# RECORDS SHOWN:
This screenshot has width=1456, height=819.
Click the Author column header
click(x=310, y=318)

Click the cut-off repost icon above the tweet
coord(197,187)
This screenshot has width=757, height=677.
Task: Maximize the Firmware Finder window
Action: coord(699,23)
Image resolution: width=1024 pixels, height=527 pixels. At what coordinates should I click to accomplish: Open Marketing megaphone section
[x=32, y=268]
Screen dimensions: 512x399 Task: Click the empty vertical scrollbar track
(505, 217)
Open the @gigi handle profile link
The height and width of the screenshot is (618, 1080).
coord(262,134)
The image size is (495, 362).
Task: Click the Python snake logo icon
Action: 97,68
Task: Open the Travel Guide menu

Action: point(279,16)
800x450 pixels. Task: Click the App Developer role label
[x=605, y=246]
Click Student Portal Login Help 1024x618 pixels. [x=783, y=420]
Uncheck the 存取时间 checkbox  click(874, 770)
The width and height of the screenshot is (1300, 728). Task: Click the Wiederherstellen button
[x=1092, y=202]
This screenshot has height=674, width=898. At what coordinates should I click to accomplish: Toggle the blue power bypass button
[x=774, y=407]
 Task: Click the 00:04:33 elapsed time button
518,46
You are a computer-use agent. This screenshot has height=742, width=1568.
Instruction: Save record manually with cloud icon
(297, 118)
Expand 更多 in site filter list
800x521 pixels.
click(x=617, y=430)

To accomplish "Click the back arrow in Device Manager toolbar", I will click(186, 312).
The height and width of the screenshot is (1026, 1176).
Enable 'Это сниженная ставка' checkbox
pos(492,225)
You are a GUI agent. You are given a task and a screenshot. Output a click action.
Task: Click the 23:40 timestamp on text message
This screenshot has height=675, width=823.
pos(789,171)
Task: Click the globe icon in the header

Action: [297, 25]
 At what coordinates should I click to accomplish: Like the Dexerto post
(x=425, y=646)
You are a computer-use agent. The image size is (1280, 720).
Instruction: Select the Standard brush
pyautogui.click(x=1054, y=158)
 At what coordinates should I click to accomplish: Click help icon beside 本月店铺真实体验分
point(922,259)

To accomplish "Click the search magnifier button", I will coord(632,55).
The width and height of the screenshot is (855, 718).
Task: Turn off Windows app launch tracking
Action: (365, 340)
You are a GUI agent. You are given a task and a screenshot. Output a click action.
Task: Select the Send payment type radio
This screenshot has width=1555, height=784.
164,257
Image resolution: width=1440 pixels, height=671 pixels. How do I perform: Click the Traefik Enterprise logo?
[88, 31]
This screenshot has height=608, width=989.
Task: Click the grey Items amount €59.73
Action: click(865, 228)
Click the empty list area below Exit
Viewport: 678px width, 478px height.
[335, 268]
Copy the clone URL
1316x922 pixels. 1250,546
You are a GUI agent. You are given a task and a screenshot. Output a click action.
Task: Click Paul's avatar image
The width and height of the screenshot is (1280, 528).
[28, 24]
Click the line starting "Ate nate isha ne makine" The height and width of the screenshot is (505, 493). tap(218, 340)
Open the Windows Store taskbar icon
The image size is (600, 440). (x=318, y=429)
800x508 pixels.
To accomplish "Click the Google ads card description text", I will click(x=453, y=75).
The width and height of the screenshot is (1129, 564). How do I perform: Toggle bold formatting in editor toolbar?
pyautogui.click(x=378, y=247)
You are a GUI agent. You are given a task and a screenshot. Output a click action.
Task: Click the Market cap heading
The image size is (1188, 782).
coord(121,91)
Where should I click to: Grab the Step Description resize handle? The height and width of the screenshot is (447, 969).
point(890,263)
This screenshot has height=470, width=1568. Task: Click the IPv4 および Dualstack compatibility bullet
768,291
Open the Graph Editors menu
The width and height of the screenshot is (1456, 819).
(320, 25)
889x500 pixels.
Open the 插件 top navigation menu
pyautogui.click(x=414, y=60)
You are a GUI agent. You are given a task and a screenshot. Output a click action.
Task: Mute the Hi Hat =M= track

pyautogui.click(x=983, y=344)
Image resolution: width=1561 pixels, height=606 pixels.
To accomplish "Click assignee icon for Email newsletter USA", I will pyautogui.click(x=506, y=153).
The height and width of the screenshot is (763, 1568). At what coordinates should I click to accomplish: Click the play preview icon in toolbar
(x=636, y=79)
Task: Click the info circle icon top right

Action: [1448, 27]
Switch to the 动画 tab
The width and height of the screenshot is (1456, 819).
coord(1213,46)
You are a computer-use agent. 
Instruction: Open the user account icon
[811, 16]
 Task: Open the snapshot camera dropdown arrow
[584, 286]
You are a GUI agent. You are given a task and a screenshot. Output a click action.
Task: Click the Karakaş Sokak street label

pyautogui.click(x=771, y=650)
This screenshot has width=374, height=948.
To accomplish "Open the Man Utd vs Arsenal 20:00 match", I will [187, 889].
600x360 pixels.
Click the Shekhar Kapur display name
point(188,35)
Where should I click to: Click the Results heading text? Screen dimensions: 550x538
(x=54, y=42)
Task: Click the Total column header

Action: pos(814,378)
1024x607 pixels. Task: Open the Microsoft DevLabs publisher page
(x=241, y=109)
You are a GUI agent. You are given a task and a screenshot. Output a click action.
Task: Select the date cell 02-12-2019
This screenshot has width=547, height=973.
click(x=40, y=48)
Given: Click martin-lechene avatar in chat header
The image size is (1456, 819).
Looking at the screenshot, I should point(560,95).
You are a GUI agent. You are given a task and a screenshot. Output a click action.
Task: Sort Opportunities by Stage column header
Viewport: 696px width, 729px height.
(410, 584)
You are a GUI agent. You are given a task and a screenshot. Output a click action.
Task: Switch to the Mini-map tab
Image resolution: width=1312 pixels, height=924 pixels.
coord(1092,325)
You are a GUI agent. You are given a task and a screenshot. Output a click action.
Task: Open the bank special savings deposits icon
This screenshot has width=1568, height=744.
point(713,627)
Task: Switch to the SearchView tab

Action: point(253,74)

# YOUR OBJECTIVE:
Copy all of the items above word for word, keeping them in the same order.

# THE RESULT:
This screenshot has width=1456, height=819.
Click the Author column header
click(x=310, y=318)

Click the cut-off repost icon above the tweet
coord(197,187)
This screenshot has width=757, height=677.
Task: Maximize the Firmware Finder window
Action: coord(699,23)
Image resolution: width=1024 pixels, height=527 pixels. At what coordinates should I click to accomplish: Open Marketing megaphone section
[x=32, y=268]
Screen dimensions: 512x399 Task: Click the empty vertical scrollbar track
(505, 217)
Open the @gigi handle profile link
The height and width of the screenshot is (618, 1080).
coord(262,134)
The image size is (495, 362).
Task: Click the Python snake logo icon
Action: 97,68
Task: Open the Travel Guide menu

Action: point(279,16)
800x450 pixels. Task: Click the App Developer role label
[x=605, y=246]
Click Student Portal Login Help 1024x618 pixels. [x=783, y=420]
Uncheck the 存取时间 checkbox  click(874, 770)
The width and height of the screenshot is (1300, 728). Task: Click the Wiederherstellen button
[x=1092, y=202]
This screenshot has height=674, width=898. At what coordinates should I click to accomplish: Toggle the blue power bypass button
[x=774, y=407]
 Task: Click the 00:04:33 elapsed time button
518,46
You are a computer-use agent. This screenshot has height=742, width=1568.
Instruction: Save record manually with cloud icon
(297, 118)
Expand 更多 in site filter list
800x521 pixels.
click(x=617, y=430)

To accomplish "Click the back arrow in Device Manager toolbar", I will click(186, 312).
The height and width of the screenshot is (1026, 1176).
Enable 'Это сниженная ставка' checkbox
pos(492,225)
You are a GUI agent. You are given a task and a screenshot. Output a click action.
Task: Click the 23:40 timestamp on text message
This screenshot has height=675, width=823.
pos(789,171)
Task: Click the globe icon in the header

Action: [297, 25]
 At what coordinates should I click to accomplish: Like the Dexerto post
(x=425, y=646)
You are a computer-use agent. The image size is (1280, 720).
Instruction: Select the Standard brush
pyautogui.click(x=1054, y=158)
 At what coordinates should I click to accomplish: Click help icon beside 本月店铺真实体验分
point(922,259)

To accomplish "Click the search magnifier button", I will coord(632,55).
The width and height of the screenshot is (855, 718).
Task: Turn off Windows app launch tracking
Action: (365, 340)
You are a GUI agent. You are given a task and a screenshot. Output a click action.
Task: Select the Send payment type radio
This screenshot has width=1555, height=784.
164,257
Image resolution: width=1440 pixels, height=671 pixels. How do I perform: Click the Traefik Enterprise logo?
[88, 31]
This screenshot has height=608, width=989.
Task: Click the grey Items amount €59.73
Action: click(865, 228)
Click the empty list area below Exit
Viewport: 678px width, 478px height.
[335, 268]
Copy the clone URL
1316x922 pixels. 1250,546
You are a GUI agent. You are given a task and a screenshot. Output a click action.
Task: Click Paul's avatar image
The width and height of the screenshot is (1280, 528).
[28, 24]
Click the line starting "Ate nate isha ne makine" The height and width of the screenshot is (505, 493). tap(218, 340)
Open the Windows Store taskbar icon
The image size is (600, 440). (x=318, y=429)
800x508 pixels.
To accomplish "Click the Google ads card description text", I will click(x=453, y=75).
The width and height of the screenshot is (1129, 564). How do I perform: Toggle bold formatting in editor toolbar?
pyautogui.click(x=378, y=247)
You are a GUI agent. You are given a task and a screenshot. Output a click action.
Task: Click the Market cap heading
The image size is (1188, 782).
coord(121,91)
Where should I click to: Grab the Step Description resize handle? The height and width of the screenshot is (447, 969).
point(890,263)
This screenshot has height=470, width=1568. Task: Click the IPv4 および Dualstack compatibility bullet
768,291
Open the Graph Editors menu
The width and height of the screenshot is (1456, 819).
(320, 25)
889x500 pixels.
Open the 插件 top navigation menu
pyautogui.click(x=414, y=60)
You are a GUI agent. You are given a task and a screenshot. Output a click action.
Task: Mute the Hi Hat =M= track

pyautogui.click(x=983, y=344)
Image resolution: width=1561 pixels, height=606 pixels.
To accomplish "Click assignee icon for Email newsletter USA", I will pyautogui.click(x=506, y=153).
The height and width of the screenshot is (763, 1568). At what coordinates should I click to accomplish: Click the play preview icon in toolbar
(x=636, y=79)
Task: Click the info circle icon top right

Action: [1448, 27]
Switch to the 动画 tab
The width and height of the screenshot is (1456, 819).
coord(1213,46)
You are a computer-use agent. 
Instruction: Open the user account icon
[811, 16]
 Task: Open the snapshot camera dropdown arrow
[584, 286]
You are a GUI agent. You are given a task and a screenshot. Output a click action.
Task: Click the Karakaş Sokak street label

pyautogui.click(x=771, y=650)
This screenshot has width=374, height=948.
To accomplish "Open the Man Utd vs Arsenal 20:00 match", I will [187, 889].
600x360 pixels.
Click the Shekhar Kapur display name
point(188,35)
Where should I click to: Click the Results heading text? Screen dimensions: 550x538
(x=54, y=42)
Task: Click the Total column header

Action: pos(814,378)
1024x607 pixels. Task: Open the Microsoft DevLabs publisher page
(x=241, y=109)
You are a GUI agent. You are given a task and a screenshot. Output a click action.
Task: Select the date cell 02-12-2019
This screenshot has width=547, height=973.
click(x=40, y=48)
Given: Click martin-lechene avatar in chat header
The image size is (1456, 819).
Looking at the screenshot, I should point(560,95).
You are a GUI agent. You are given a task and a screenshot. Output a click action.
Task: Sort Opportunities by Stage column header
Viewport: 696px width, 729px height.
(410, 584)
You are a GUI agent. You are given a task and a screenshot. Output a click action.
Task: Switch to the Mini-map tab
Image resolution: width=1312 pixels, height=924 pixels.
coord(1092,325)
You are a GUI agent. You are given a task and a screenshot. Output a click action.
Task: Open the bank special savings deposits icon
This screenshot has width=1568, height=744.
point(713,627)
Task: Switch to the SearchView tab

Action: point(253,74)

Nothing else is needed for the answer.